Text under study START
There are more questions than answers for sure with white-nose syndrome. As soon as we figure out one thing, it raises 10 more questions. Meanwhile, it marches on.

Southern Sudan hooked Professor of Biology DeeAnn Reeder on her first visit. "I kept looking up at the night sky, watching all of these amazing bats, and I thought, 'I have got to come back here and study these,'" she says. Four years later, in 2008, she did. "I was like a kid in a candy store," she says. "Everything is so amazing and exotic. Every bat in your hand is something so phenomenally interesting."

The opportunity to work in a country that war has made inaccessible for years fits Reeder's interest in geopolitical influences on the discovery of new species. She is the co-editor of the book Mammal Species of the World and its companion website for taxonomic research. "Our sense of global biodiversity is biased because of political influences and because some areas are just really hard to work in," she says. Her minister husband's humanitarian work in Sudan provided the chance to explore just such an under-sampled region.

With support from the National Geographic/Waitt Grants Program, Reeder and two of her graduate students conducted a rapid assessment of small-mammal biodiversity in southern Sudan in summer 2010. Based on her previous visits, she won't be surprised to discover new species. The team also facilitated training for local wildlife officials, and surveyed villagers about their experiences with and feelings about wildlife. In an area where drought and war have decimated the food supply, animals are generally seen as something to eat. Reeder's students have assembled a field guide to the local mammals, including the tribal names where possible. "The more we can inform people about their biodiversity, the more we can help support conservation," she said.

Reeder's bat expertise has attracted media attention recently. She has become one of the leading researchers on white-nose syndrome, a disease that has been causing massive die-offs of bats in North America since 2006. First discovered in New York, the disease appears to be caused by a fungus that infects bats while they are hibernating in caves.

Prior to the outbreak of white-nose syndrome, Reeder studied questions of how the endocrine and immune systems allow wild and free-ranging animals to deal with changes in their environment. This experience, plus her unique set-up for housing bats in captivity, vaulted her to the fore of white-nose research. Having a bat vivarium and a flight cage at Bucknell allows Reeder to track individual bats over time and control the temperature and humidity at which they hibernate.

So far, Reeder has found that white-nose syndrome interrupts bats' hibernation, causing them to starve to death. She is now working to understand how a fungal skin infection causes such drastic consequences. "There are more questions than answers for sure with white-nose syndrome," Reeder says. "As soon as we figure out one thing, it raises 10 more questions. Meanwhile, it marches on. It is as far as Oklahoma now.
Text under study END
Given entries START
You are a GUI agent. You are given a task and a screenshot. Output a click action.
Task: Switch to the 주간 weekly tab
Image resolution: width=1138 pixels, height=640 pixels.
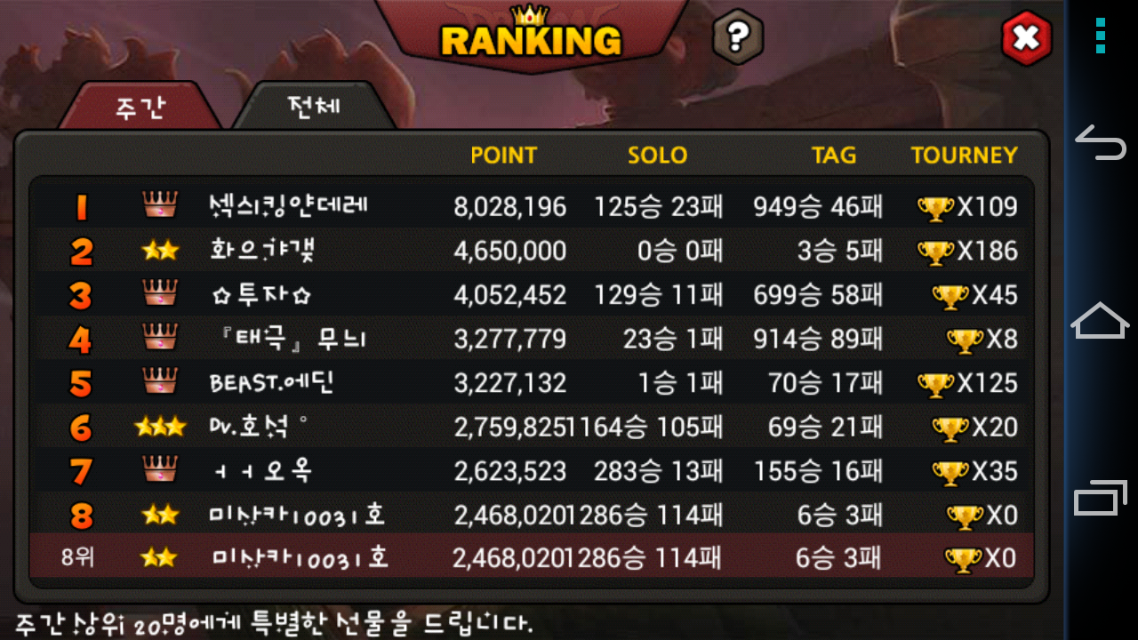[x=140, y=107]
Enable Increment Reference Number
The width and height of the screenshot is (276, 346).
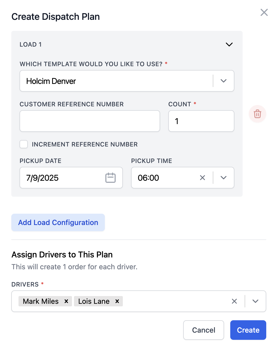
Given entries END
Given entries START
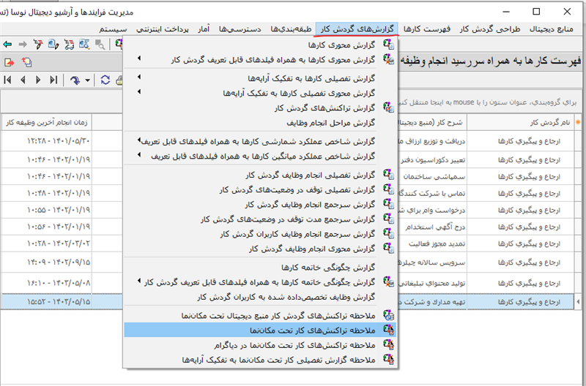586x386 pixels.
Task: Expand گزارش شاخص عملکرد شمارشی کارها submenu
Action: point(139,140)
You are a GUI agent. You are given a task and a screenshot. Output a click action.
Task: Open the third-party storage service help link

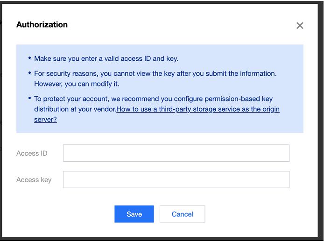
Given entries END
> _What this exercise asks_
A. Quote the profile of DeeAnn Reeder between "The opportunity to" and "an under-sampled region.", inclusive.
B. Answer these questions using the profile of DeeAnn Reeder:
(i) In what year did Reeder return to southern Sudan to study its bats?
(ii) Since what year has white-nose syndrome been causing massive die-offs of bats in North America?
(iii) Where was white-nose syndrome first discovered?

> _Answers provided_
A.
The opportunity to work in a country that war has made inaccessible for years fits Reeder's interest in geopolitical influences on the discovery of new species. She is the co-editor of the book Mammal Species of the World and its companion website for taxonomic research. "Our sense of global biodiversity is biased because of political influences and because some areas are just really hard to work in," she says. Her minister husband's humanitarian work in Sudan provided the chance to explore just such an under-sampled region.

B.
(i) 2008
(ii) 2006
(iii) New York